→ Work instructions
Rewrite the items below, swapping "pixel" for "point" and keeping everything else the same.
------------------------------------
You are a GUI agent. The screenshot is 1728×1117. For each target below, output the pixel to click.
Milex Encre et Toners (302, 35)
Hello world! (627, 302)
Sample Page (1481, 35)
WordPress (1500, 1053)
------------------------------------
→ Task answer
You are a GUI agent. The screenshot is 1728×1117. For each target below, output the point to click.
Milex Encre et Toners (302, 35)
Hello world! (627, 302)
Sample Page (1481, 35)
WordPress (1500, 1053)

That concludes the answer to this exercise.